Looks Like Lordstown, Buyer Beware
The last time I was this bearish on an underwhelming company in a promising space, I was reviewing Lordstown Motors. In early 2023, the electric vehicle market was booming as EV sales went from strength to strength for multiple quarters, and consumer interest in EVs was very pronounced. However, as I noted in my article, EV truck maker Lordstown wasn’t benefiting from that EV boom. Instead, it was plagued by weak sales, missed sales targets, anemic consumer interest, delayed production ramps, unsustainable financials, and subpar technology compared to others in its industry. Sound familiar?
A few months after my article was published, Lordstown Motors went bankrupt. After selling off its assets, the company reemerged as a shadow of its former self in the form of Nu Ride Inc (OTCPK:NRDE). I suspect that unless FuelCell pivots hard on either its business model or its hydrogen technology, it may eventually meet a similar fate; the parallels here seem too strong to ignore. Investors ought to pay close attention to how things unfold for FCEL in the coming years, and watch out for the same downward trajectory that Lordstown suffered.
Risks to Thesis
For the main risks to my thesis, there is a chance that even new electrolyzer technology for hydrogen is unable to profitably scale, and that new electrolyzer tech from FuelCell’s rising competitors is unable to see the same high laboratory efficiencies when operating at maximum capacity or in typical-use field conditions. If this risk bears out, the competition that endangers FuelCell would be greatly exaggerated, giving the company a longer runway to develop and sell products running on existing hydrogen technology.
Another set of risks is that hydrogen incumbent FuelCell either significantly improves its energy conversion efficiencies, pivots to copy the approach of these new competitors, or buys up competitors who have high efficiencies and incorporate those competitors’ technologies into its products. I see all of these as being rather unlikely, since such endeavors would require committing to actions that either strain the company’s weak financials even further or require a complete abandonment of its business’s status quo. Still, investors should be aware that these drastic sweeping changes are far from impossible for FuelCell.

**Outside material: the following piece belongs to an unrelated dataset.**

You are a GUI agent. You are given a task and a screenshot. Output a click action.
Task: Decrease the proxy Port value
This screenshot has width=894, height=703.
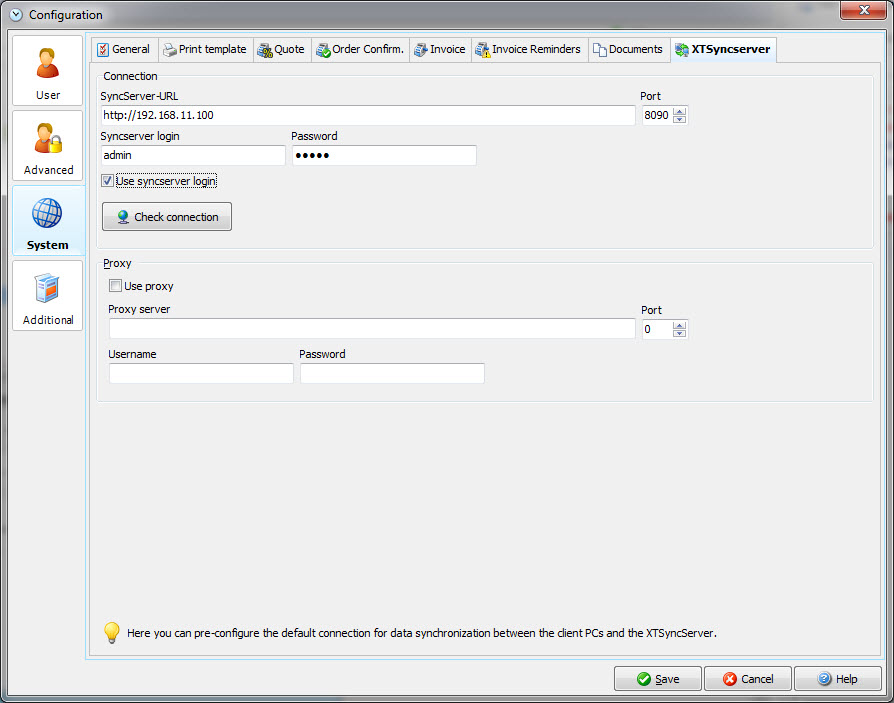(679, 333)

Lastly, FuelCell might price its products far below competitors’ products in order to undercut them, prompting customers to buy FuelCell’s devices in spite of their lower efficiency. This also seems rather unlikely since it would mean eating greater losses in the short and medium term, and increased lossmaking is something that neither the company’s financials nor its investors can sustain much more of.
Conclusion
I think that due to significant improvements in electrolyzer/fuel cell technology, there is a chance that a green hydrogen economy can find niche spaces to prosper in a world free of fossil fuels. However, incumbents in the hydrogen industry like FuelCell are not likely to see the benefits of these improvements, since they are still relying on last generation’s hydrogen technology that customers have been dismissing for decades. Emerging competitors are scaling new and highly-efficient hydrogen tech that FuelCell can’t beat.
Additionally, the returns of FCEL stock over many years have been totally unproductive, and outright financially destructive, for buy-and-hold investors interested in a future hydrogen economy. This stock has been a money pit for investor capital, and the only justification for investment in FCEL would be that FuelCell was a technology leader in hydrogen production that was the closest to successfully and widely launching hydrogen technology. Unfortunately, that condition for investing in the company probably won’t be met now that more advanced, lower-cost, and more efficient hydrogen technology from competitors is on the horizon.
As such, investors should drop this losing hydrogen name, as well as any other hydrogen incumbent whose value as a company is reliant on outdated technologies. Accordingly, I rate FCEL stock a sell.